It is typically one or both of the following:
1) It's too hard and they want everything spoonfed to them like in movies
2) Once upon a time a brainlet African seethed at it and, as an African, his word is gospel

An african writer skimmed over the book and said it was racist; women just went along with him

Conrad had no regard for any of the leftist movements of his day you retard

BLM isn't a leftist movement anyway. It's barely even a movement

Why does this book make idiots post asking stupid questions like why it makes people seethe, especially since they have no idea what people think of this book.
Could it be that you actually read it up to the point of the first N word? Gtfo, op.

Autism is such a terrible disability

i got filtered
>is that a skeleton controlling a bunch of black people?
>the horror... the horror...
what was that last half of the book, when they get to the village? what was so horrible?

I picked this up several years ago in the Barnes and noble classic section mostly because the title of the book and author were vaguely familiar sounding despite not actively knowing of either of them. Got filtered a few pages in. One day I'll pick it back up.
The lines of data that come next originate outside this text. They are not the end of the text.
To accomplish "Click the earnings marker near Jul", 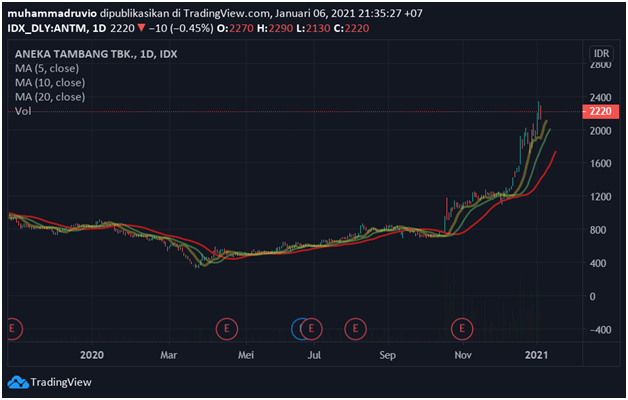I will 314,327.
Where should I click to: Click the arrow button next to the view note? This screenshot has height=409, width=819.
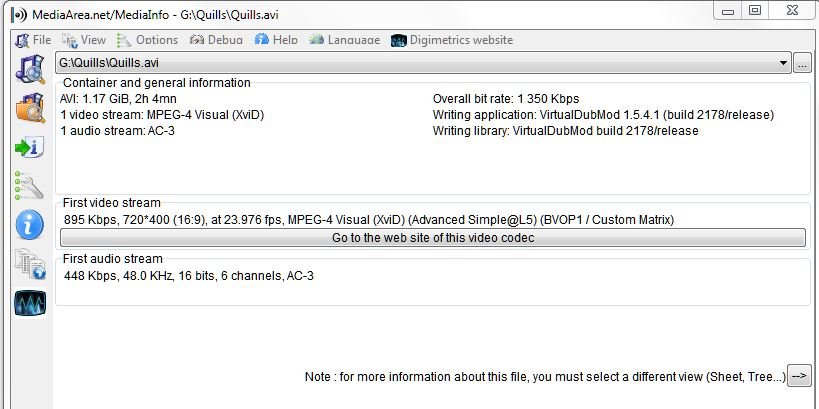(799, 376)
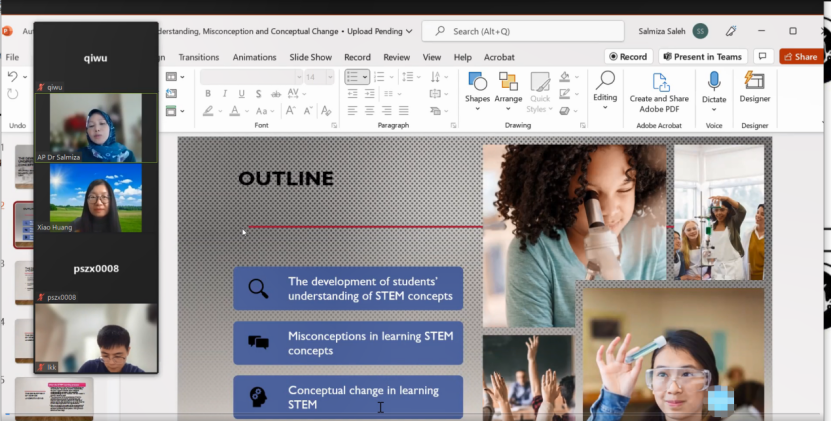831x421 pixels.
Task: Click the Undo arrow icon
Action: tap(13, 77)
gotta agree with nabakov on this

It does? Seems to me as if it is held in the highest regards. In fact, most people hear Conrad and think Heart of Darkness. It's certainly a good read but I'd actually rank it somewhere in the middle with works like The Duel, for example, being far better. Strange no one mentions that and probably of the few people that appreciate The Duellists even fewer are aware that it is based on The Duel.

people will say you got filtered but this is the book

Newfags are so bad at detecting irony and sarcasm

retard-kun... it was a joke

kurtz glimpsed a universal truth you retard

For me? It's Youth: A Narrative.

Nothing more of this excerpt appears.